En décembre 2019, un colloque international organisé par Cécile Reynaud interrogeait la relation entretenue par Berlioz avec Paris, à savoir la place occupée dans la carrière du compositeur par une ville alors en pleine mutation. Berlioz, qui l’habita de 1821 jusqu’à sa mort en 1869, fut le témoin privilégié de cette transformation due à une croissance rapide de la population. Le nombre de Parisiens doubla en un demi-siècle, de 1801 à 1851, pour dépasser le million en 1846.
Les actes de ce colloque donnent lieu aujourd’hui à une publication, sous la direction de la même Cécile Reynaud, dans la collection Actes Sud/Palazzetto Bru Zane. Comme à chaque fois, il s’agit d’une somme destinée d’abord aux chercheurs, aux inconditionnels du bouillant Hector mais aussi aux amoureux de la ville qui n’était pas encore lumière.
C’est en marchant sur les brisées du compositeur de La Damnation de Faust que le lecteur est invité à parcourir le Paris du XIXe siècle, des salles de concert à l’Institut de France en passant par l’église des Invalides où fut créé sa Grande Messe des morts le 5 décembre 1837 (avec Gilbert Duprez en soliste et rien moins que 300 exécutants).
Classés par chapitre, les angles de vue varient comme autant de panoramas sur la personnalité et l’œuvre du musicien le plus statufié de France – et le premier à Paris, en 1886 au centre du square qui porte désormais son nom dans le 9e arrondissement.

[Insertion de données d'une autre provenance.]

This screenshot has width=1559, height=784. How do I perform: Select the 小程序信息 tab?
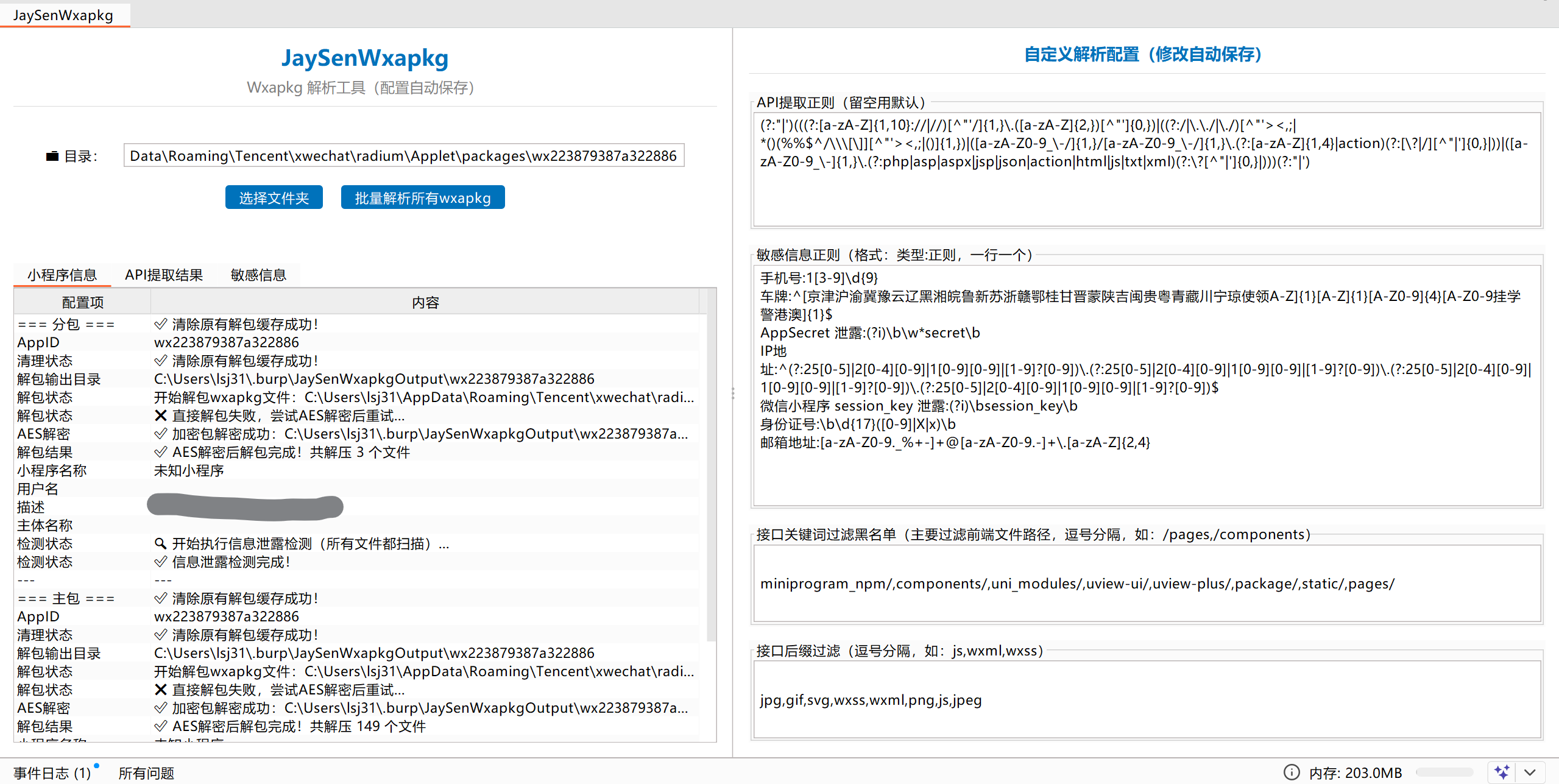click(x=62, y=275)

Berlioz et les salons, Berlioz et l’association des artistes musiciens, Berlioz et les expositions, Berlioz et la révolution industrielle, Berlioz et l’administration des théâtres parisiens nous rappellent le bouillonnement culturel de la capitale de la France sous la Restauration jusqu’au Second Empire. « Il n’y au monde que Paris ; c’est une ville électrique qui attire et repousse successivement » écrit le compositeur à son père en 1846. Immergé dans ce chaudron artistique, le jeune Hector abandonne ses études de médecine pour s’essayer à la composition musicale. L’échec de Benvenuto Cellini à l’Opéra en 1838 déporte sa carrière de la scène vers le concert, sans cependant entamer ce qu’Etienne Jardin, l’un des auteurs, appelle son « rêve de monumentalité ».
Feuilletoniste dès 1823 dans Le Corsaire, puis de 1835 à 1863 au Journal des débats et à La Revue et Gazette musicale de Paris, le littérateur n’a rien à envier au musicien. Le regard critique qu’il porte sur la musique de ses contemporains lui vaut quelques inimitiés, qui auront à cœur de lui rendre la monnaie de sa pièce le moment venu. « La presse parisienne ne fut pas tendre pour Berlioz de son vivant » rappelle Nizam Kettaneh dans son étude sur le combat esthétique que se livrèrent par journal interposé Ernest Reyer et Paul Scudo, ce dernier écrivant tout de go lors de la création de Benvenuto Cellini : « M. Berlioz a le génie de la destruction ; il trouve moyen d’en finir en une fois avec la mélodie et le rythme, et d’anéantir l’un par l’autre ces deux éléments essentiels de toute musique. ». Ce à quoi Reyer répliquera plus tard « Il y a vingt-cinq ans que Berlioz lutte contre les amateurs et les faiseurs d’ariette. Il n’aime pas ce qu’il appelle très spirituellement le genre parisien ; il le traque partout où il le rencontre, et le rencontre partout. […] Il faut avouer que l’injustice dont on a si largement usé à son égard pourrait bien servir d’excuse à ses accès de mauvaise humeur ».
L’ouvrage se termine là où s’achève toute vie : au cimetière, en l’occurrence celui de Montmartre. Ici repose aujourd’hui Berlioz, en attendant l’hypothétique transfert de ses cendres à la seule « place qui scellerait enfin une totale reconnaissance de la nature supérieure de son génie » : le Panthéon.